Pursuit, or How I caught a Largemouth (B)ass named Bill Floyd
Dr. Richard Kimble (Harrison Ford): “I didn’t kill my wife!”
U.S. Deputy Marshall Samuel Gerard (Tommy Lee Jones): “I don’t care!”
—The Fugitive (1993)
I wish I could report that my pursuit of Bill Floyd was a frenetic, APB, BOLO, coast-to-coast manhunt, that I was Deputy U.S. Marshall Samuel Gerard to his Dr. Richard Kimble, but I would by lying.
Instead, finding Bill Floyd on the morning after Jerry Mitchell gave me an encouraging nudge to pursue the story and track down its principle protagonist was as easy as walking into the Alumni Office and asking for his contact information.

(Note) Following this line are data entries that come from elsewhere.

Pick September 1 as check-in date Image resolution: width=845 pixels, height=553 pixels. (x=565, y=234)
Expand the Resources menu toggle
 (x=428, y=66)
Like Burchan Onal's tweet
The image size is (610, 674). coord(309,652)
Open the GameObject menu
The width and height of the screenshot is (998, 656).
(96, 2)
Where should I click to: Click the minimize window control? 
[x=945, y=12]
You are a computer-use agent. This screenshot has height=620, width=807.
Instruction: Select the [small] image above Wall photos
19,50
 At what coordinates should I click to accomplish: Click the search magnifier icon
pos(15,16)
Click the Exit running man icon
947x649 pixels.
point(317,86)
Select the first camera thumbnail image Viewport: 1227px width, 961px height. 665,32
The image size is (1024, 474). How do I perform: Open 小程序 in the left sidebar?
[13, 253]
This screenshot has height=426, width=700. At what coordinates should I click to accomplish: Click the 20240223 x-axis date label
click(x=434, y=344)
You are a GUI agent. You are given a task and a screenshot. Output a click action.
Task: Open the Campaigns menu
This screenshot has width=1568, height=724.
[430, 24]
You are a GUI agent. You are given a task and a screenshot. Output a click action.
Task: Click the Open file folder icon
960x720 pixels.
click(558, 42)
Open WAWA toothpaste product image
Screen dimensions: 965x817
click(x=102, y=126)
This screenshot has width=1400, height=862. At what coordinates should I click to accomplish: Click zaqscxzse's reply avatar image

As I left with his address, email, and phone number in hand, I felt a little like “the dog who caught the car.” Now what?
Fortunately, a few months back I had been thinking ahead, and I already knew the answer.
Earlier in 2010, Harding University had announced that contributors, for a modest sum, could dedicate a seat in Benson Auditorium to the loved one, friend, organization, cause, or champion of their choice. At the time, I was already mulling over the idea of researching and writing a story about the Statement of Attitude (SoA) and its signers.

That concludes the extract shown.